## [Required action]
Please transcribe only the lines that run from the line bearing "You are a computer-use" to the end of the entries, keeping both end lines. Skip the pictures.

## [Task material]
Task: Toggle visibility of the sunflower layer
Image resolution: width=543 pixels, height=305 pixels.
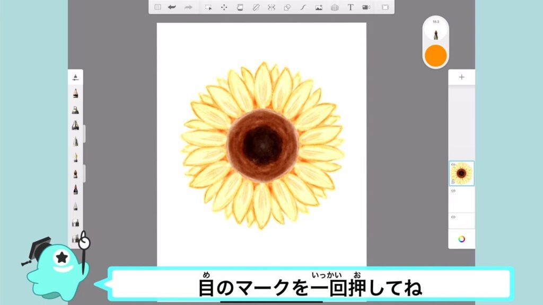Action: click(453, 165)
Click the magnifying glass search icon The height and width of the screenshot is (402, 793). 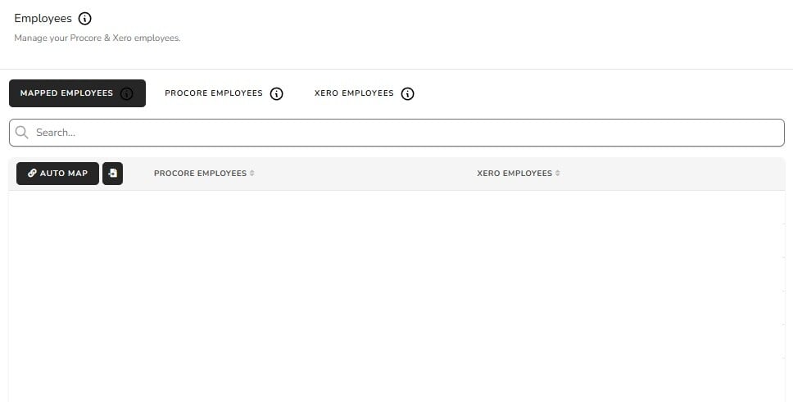[x=22, y=133]
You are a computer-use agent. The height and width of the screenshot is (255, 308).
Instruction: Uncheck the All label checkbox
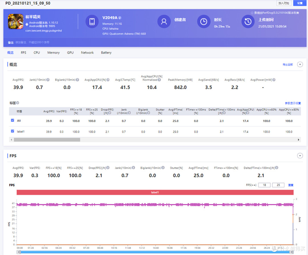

## [Solution for this task]
You are a computer-use agent. The height and width of the screenshot is (255, 308).
Instruction: Uncheck the All label checkbox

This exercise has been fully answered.